James Grant of Grant's Interest Rate Observer penned a compelling essay in The Wall Street Journal this weekend, The Confidence Game. (I tried posting about it on Saturday but had some technical issues, and that's another story.)
A couple of sections of note. First this:
We seek out bargains in Wal-Mart, but run away from them on the New York Stock Exchange. The proliferation of investment bargains brings us no joy. Share-price volatility is testing all-time highs. The debt markets are inconsolable. The triple-A rated mortgage bonds that once yielded only a small increment over the basic wholesale money-market interest rate today fetch 12% and up. And those are the securities that, as Grant's Interest Rate Observer does the numbers, appear to be money-good -- barring another 20% or 25% decline in house prices.
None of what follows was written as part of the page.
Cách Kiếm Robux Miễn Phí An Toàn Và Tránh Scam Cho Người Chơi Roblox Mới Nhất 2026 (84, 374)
Yet if the risk of true apocalypse in real estate is great enough to warrant these towering mortgage yields, there can be no easy explanation of the relatively low yields still attached to the unsecured debentures of some big American retailers. Lowe's Cos., the giant home-improvement chain, would surely feel it if house prices dropped -- again -- through the floor. But an issue of unsecured Lowe's debentures, the 5s of October 2015, are quoted at a price to yield just 5.8%.
And this:
For the first time in a long time, stocks, tradable bank loans and
mortgages are becoming cheap. The bear market is truly a value
restoration project. Wall Street will be going on sale -- if the
government will let it. For the entrepreneur, the silver lining in the
federalization of finance is obvious. Start a bank or broker-dealer to
compete with the institutions that will soon be smothered in Mr.
Paulson's quarter-trillion dollar embrace. There's oxygen, still, in
the free market.
Fairly long piece, you might want to print it out first before reading it in its entirety.